▶ Exercise tasks
(a) Transcribe the part of the Acheson House text that begins at the words "Huntly House, Canongate" and stops after the words "wife Margaret Hamilton.".
(b) Restate word for word the lines of the dataset entries listing, beginning at the line that has "coordinates (1660, 114)." and continuing through the last line of that listing.

Huntly House, Canongate Kirk and the Tolbooth form the largest cluster of 16th- and 17th-century urban buildings in Scotland. Among them is Acheson House in Bakehouse Close (146 Canongate). The close evokes the past so well that location scouts for Outlander found it needed little dressing as a backdrop for the TV show’s Jacobite setting. The original owner of the house was Archibald Acheson, a government minister for Charles I. In the courtyard is the Acheson crest (1633) – cockerel, trumpet, the motto ‘Vigilantibus’, meaning ‘forever watchful’, and a monogram with the initials of Archibald Acheson and his wife Margaret Hamilton.

In the 19th century, Bakehouse Close was a densely populated slum. At that time, Acheson House was a tenement and brothel, having been bought and sold several times, each transaction leading to decline. In 1924, it was bought by the city, sold to the 4th Marquess of Bute in 1935 and restored (Robert Hurd architect). Based here is Edinburgh World Heritage, for which the historic house was adapted (Benjamin Tindall Architects 2012).

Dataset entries
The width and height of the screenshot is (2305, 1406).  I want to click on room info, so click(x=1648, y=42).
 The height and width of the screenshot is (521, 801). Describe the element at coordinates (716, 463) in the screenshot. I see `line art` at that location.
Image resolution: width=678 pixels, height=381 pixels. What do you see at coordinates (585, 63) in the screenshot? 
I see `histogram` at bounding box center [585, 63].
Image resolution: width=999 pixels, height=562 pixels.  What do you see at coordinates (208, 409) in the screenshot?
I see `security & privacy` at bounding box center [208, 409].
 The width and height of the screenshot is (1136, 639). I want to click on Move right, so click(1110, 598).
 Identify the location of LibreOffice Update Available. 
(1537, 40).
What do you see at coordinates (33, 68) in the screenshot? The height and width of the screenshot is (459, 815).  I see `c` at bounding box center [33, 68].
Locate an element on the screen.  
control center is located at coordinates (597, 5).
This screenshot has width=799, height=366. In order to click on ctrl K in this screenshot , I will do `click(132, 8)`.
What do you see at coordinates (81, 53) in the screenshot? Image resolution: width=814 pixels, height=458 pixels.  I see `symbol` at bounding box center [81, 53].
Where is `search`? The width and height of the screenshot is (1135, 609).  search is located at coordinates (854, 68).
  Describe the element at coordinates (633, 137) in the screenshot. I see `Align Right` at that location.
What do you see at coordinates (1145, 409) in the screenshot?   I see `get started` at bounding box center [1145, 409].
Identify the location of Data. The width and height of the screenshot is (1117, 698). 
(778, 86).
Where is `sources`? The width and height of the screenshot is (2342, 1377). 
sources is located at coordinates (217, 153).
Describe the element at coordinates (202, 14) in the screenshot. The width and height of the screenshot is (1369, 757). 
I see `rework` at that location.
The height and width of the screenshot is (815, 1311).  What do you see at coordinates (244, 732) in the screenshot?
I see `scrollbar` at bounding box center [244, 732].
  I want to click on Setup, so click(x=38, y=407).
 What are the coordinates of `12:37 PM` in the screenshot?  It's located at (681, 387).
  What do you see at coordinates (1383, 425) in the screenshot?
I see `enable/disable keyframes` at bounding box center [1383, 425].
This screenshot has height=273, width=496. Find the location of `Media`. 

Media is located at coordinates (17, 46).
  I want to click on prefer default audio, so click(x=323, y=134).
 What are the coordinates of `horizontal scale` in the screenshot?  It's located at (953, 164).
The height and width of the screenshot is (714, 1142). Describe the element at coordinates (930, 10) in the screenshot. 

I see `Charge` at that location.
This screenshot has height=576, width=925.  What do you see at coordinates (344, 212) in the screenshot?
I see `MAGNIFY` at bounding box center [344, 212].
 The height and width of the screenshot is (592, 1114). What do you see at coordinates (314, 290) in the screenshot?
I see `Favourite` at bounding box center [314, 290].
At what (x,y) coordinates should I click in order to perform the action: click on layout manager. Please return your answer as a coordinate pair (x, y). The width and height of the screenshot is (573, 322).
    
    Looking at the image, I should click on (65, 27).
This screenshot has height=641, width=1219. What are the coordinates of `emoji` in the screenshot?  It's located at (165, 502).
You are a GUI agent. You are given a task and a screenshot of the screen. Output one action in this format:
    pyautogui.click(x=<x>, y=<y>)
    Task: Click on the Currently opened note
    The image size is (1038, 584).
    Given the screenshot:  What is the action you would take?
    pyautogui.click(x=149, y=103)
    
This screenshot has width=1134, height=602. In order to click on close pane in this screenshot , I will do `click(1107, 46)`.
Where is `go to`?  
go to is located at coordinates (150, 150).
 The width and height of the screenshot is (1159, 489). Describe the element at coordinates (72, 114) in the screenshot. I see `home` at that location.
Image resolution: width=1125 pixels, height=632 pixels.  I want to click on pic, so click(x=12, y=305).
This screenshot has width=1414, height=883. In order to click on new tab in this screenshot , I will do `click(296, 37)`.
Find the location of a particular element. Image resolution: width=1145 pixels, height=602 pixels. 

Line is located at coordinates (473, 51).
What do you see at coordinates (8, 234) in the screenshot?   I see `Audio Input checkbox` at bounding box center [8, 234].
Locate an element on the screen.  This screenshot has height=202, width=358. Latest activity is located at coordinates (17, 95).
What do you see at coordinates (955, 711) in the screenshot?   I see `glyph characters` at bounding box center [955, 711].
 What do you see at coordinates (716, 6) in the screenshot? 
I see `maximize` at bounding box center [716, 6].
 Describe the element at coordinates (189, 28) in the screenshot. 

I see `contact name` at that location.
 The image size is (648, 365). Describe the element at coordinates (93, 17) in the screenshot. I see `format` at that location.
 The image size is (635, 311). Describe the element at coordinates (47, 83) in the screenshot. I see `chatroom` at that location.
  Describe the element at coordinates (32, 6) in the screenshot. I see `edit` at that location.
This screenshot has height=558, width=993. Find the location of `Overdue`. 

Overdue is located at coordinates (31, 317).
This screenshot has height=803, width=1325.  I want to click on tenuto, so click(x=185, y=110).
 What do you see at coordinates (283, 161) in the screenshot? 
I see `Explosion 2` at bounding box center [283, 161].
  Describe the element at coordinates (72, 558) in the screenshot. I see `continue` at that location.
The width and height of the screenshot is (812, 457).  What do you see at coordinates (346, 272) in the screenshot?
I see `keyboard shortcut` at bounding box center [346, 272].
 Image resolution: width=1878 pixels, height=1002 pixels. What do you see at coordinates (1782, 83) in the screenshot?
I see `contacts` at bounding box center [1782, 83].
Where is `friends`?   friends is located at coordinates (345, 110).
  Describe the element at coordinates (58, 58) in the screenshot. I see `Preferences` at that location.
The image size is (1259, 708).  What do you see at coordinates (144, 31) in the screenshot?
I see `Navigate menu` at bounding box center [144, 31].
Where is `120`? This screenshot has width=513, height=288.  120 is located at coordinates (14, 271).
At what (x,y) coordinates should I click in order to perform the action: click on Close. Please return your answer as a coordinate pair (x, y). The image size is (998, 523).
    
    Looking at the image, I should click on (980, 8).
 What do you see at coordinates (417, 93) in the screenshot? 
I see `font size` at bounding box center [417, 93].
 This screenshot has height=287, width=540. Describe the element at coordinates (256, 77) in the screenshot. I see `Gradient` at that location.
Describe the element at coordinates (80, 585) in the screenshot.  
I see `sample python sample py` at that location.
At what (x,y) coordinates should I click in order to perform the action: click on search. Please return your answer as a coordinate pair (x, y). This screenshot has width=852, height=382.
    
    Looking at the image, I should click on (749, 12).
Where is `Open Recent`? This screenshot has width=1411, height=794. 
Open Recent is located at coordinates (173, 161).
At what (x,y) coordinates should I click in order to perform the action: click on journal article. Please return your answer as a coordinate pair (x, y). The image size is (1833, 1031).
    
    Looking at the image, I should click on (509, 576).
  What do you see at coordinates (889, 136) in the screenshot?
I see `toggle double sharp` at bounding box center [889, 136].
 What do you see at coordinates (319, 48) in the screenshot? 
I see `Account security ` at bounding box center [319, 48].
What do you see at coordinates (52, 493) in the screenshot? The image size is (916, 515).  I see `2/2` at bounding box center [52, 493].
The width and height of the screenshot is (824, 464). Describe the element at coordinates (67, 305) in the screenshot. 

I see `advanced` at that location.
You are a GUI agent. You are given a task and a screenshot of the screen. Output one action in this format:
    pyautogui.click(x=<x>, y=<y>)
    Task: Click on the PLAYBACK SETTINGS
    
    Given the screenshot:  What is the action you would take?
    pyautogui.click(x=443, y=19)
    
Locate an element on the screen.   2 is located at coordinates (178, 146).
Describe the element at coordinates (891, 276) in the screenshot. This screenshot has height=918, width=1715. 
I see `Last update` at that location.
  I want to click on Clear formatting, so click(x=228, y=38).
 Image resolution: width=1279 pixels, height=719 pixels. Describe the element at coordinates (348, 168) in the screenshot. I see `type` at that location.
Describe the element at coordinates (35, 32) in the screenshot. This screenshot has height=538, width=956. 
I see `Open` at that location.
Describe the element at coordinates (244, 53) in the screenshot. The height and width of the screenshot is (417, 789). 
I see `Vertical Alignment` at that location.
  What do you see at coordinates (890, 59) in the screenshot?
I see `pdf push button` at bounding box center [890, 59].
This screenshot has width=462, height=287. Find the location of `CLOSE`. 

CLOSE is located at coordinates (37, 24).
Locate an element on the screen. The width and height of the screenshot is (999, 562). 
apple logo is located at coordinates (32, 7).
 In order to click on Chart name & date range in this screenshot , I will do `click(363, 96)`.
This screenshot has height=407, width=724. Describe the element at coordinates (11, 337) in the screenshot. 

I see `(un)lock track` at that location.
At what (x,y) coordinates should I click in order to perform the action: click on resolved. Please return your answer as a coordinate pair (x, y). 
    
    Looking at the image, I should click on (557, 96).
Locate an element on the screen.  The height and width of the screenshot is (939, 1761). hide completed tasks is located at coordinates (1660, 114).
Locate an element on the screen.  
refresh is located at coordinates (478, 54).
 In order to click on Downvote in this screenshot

▶ Answers to the tasks
(a)
Huntly House, Canongate Kirk and the Tolbooth form the largest cluster of 16th- and 17th-century urban buildings in Scotland. Among them is Acheson House in Bakehouse Close (146 Canongate). The close evokes the past so well that location scouts for Outlander found it needed little dressing as a backdrop for the TV show’s Jacobite setting. The original owner of the house was Archibald Acheson, a government minister for Charles I. In the courtyard is the Acheson crest (1633) – cockerel, trumpet, the motto ‘Vigilantibus’, meaning ‘forever watchful’, and a monogram with the initials of Archibald Acheson and his wife Margaret Hamilton.

(b)
Locate an element on the screen.  The height and width of the screenshot is (939, 1761). hide completed tasks is located at coordinates (1660, 114).
Locate an element on the screen.  
refresh is located at coordinates (478, 54).
 In order to click on Downvote in this screenshot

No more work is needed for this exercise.